Delta Funding Corp. v. Murdaugh

In an action to foreclose a mortgage, the defendant appeals, as limited by her brief, from so much of an order of the Supreme Court, Queens County (Dye, J.), dated May 28, 2002, as, inter alia, granted those branches of the plaintiff’s motion which were for summary judgment dismissing so much of her counterclaims as sought to recover damages pursuant to the federal Truth-in-Lending Act and pursuant to General Business Law § 349.

Ordered that the order is reversed insofar as appealed from, on the law, with costs, those branches of the motion which were to dismiss so much of the appellant’s counterclaims as sought to recover damages pursuant to the federal Truth-in-Lending Act and pursuant to General Business Law § 349 are denied, and those counterclaims are reinstated.

In this residential mortgage foreclosure action, the appellant interposed various counterclaims, inter alia, to recover money damages based on the plaintiffs alleged breach of the federal Truth-in-Lending Act (15 USC § 1601 et seq.) (hereinafter TILA) and General Business Law § 349. The Supreme Court dismissed so much of the appellant’s first counterclaim as sought to recover damages under TILA, based on the statute of limitations defense.
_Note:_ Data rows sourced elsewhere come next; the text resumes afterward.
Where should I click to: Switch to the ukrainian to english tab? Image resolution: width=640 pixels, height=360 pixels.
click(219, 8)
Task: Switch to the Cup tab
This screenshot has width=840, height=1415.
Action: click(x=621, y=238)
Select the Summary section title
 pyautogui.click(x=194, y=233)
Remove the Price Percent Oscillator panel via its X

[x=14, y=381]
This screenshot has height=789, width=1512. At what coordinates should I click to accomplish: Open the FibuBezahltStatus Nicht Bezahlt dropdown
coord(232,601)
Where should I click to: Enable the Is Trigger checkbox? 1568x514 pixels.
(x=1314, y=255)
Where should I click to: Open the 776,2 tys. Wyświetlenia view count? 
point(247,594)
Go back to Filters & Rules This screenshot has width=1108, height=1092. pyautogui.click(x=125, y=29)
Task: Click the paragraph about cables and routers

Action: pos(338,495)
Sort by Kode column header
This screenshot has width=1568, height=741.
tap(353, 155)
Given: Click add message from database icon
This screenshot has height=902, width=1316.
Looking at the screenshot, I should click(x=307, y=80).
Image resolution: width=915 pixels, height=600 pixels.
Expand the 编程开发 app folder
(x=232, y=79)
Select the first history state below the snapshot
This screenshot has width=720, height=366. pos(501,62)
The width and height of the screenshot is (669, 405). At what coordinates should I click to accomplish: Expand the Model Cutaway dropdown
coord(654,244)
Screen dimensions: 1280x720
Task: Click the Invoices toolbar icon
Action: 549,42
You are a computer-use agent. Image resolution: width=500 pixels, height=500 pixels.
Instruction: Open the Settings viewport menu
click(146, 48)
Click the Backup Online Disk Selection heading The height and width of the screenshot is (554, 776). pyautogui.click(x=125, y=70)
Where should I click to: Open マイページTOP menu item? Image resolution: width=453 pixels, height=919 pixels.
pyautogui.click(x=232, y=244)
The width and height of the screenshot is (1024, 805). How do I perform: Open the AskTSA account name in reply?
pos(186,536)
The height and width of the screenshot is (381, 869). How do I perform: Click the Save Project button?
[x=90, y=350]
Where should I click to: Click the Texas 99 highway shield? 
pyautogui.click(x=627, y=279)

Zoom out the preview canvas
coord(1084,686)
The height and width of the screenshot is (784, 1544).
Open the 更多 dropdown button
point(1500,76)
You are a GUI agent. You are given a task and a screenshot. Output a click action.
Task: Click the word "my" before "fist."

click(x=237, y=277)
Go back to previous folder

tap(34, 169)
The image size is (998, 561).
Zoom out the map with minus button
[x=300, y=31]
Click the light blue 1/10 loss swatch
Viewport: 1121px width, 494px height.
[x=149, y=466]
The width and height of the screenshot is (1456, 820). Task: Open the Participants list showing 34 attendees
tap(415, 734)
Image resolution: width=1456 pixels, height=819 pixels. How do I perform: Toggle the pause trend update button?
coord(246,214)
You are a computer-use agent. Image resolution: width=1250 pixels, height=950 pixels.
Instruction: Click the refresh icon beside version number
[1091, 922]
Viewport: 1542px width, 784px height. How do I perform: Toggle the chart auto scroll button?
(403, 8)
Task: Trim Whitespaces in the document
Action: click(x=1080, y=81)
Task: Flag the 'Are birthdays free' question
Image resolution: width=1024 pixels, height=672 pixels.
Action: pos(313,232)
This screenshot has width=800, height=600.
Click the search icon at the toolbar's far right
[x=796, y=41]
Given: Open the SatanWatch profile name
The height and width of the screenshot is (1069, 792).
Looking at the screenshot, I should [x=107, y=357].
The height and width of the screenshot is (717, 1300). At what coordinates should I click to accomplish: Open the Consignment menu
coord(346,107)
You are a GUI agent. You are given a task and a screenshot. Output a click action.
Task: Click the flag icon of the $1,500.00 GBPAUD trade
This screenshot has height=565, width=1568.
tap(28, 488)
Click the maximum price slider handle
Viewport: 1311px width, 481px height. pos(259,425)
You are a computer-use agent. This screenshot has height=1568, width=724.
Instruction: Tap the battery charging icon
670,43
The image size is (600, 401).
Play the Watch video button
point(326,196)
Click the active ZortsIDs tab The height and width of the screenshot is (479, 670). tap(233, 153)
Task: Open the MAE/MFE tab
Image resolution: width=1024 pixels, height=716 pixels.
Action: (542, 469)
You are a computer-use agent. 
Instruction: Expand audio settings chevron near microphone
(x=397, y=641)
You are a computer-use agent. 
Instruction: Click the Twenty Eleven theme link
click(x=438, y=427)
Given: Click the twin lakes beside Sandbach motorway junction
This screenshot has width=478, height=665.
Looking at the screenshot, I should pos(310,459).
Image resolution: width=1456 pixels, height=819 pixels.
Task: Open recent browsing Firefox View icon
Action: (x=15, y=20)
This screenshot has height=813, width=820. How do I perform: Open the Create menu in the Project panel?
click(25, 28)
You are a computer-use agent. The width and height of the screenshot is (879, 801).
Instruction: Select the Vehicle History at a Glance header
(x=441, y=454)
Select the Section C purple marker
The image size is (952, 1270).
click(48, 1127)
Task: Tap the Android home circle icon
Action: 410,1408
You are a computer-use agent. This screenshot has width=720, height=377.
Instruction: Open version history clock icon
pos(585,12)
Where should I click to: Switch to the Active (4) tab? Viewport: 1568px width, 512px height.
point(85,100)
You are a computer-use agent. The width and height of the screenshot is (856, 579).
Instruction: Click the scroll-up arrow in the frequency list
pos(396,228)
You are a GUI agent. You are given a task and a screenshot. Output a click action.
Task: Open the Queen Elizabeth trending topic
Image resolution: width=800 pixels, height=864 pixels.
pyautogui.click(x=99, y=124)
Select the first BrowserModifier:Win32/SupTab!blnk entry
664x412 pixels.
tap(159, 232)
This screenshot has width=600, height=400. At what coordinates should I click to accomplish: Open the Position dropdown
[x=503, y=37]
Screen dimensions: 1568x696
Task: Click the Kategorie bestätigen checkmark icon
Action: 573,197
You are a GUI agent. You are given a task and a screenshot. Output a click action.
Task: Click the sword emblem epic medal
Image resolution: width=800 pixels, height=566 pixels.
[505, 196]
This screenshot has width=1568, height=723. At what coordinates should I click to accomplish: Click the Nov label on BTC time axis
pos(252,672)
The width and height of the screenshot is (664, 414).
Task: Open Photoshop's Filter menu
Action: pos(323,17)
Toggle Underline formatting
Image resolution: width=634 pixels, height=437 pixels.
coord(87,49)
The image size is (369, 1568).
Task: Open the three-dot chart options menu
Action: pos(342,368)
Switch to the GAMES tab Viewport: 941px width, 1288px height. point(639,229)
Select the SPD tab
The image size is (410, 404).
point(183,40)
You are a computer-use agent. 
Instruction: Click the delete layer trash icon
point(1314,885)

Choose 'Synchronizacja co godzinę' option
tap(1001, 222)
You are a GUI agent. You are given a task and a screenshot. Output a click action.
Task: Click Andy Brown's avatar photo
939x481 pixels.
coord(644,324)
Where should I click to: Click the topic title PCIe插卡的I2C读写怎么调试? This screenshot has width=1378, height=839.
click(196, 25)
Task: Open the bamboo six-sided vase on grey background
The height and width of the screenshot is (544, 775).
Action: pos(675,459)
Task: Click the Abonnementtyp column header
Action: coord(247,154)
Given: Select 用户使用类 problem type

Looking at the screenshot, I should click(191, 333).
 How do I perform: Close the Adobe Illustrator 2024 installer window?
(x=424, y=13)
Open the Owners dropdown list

The Supreme Court also dismissed the third, fourth, fifth, and sixth counterclaims alleging violations of General Business Law § 349. We reverse.

With respect to the TILA counterclaim for damages, the statute states, in relevant part, “This subsection [providing for the one-year statute of limitations] does not bar a person from asserting a violation of this subchapter in an action to collect the debt which was brought more than one year from the date of the occurrence of the violation as a matter of defense by recoupment or set-off in such action” (15 USC § 1640 [e]). Pursuant to this provision, the appellant’s counterclaims to recover damages under TILA are timely to the extent that such damages might *572offset any damage award or deficiency judgment that might be made in favor of the plaintiff and against her (see CPLR 203 [d]; Beach v Ocwen Fed. Bank, 523 US 410 [1998]; Public Loan Co. v Hyde, 63 AD2d 193 [1978], affd 47 NY2d 182 [1979]; First Trust Natl. Assn, v Chiang, 242 AD2d 599 [1997]; Community Natl. Bank & Trust Co. of N.Y. v McClammy, 138 AD2d 339 [1988]).

The appellant also made out a prima facie case pursuant to General Business Law § 349 by alleging that the plaintiff was engaged in a consumer-oriented misleading practice and that the appellant was injured thereby (see Stutman v Chemical Bank, 95 NY2d 24 [2000]; New York Univ. v Continental Ins. Co., 87 NY2d 308 [1995]; Oswego Laborers’ Local 214 Pension Fund v Marine Midland Bank, 85 NY2d 20 [1995]; Negrin v Norwest Mtge., 263 AD2d 39 [1999]). Prudenti, P.J., Goldstein, Luciano and Cozier, JJ., concur.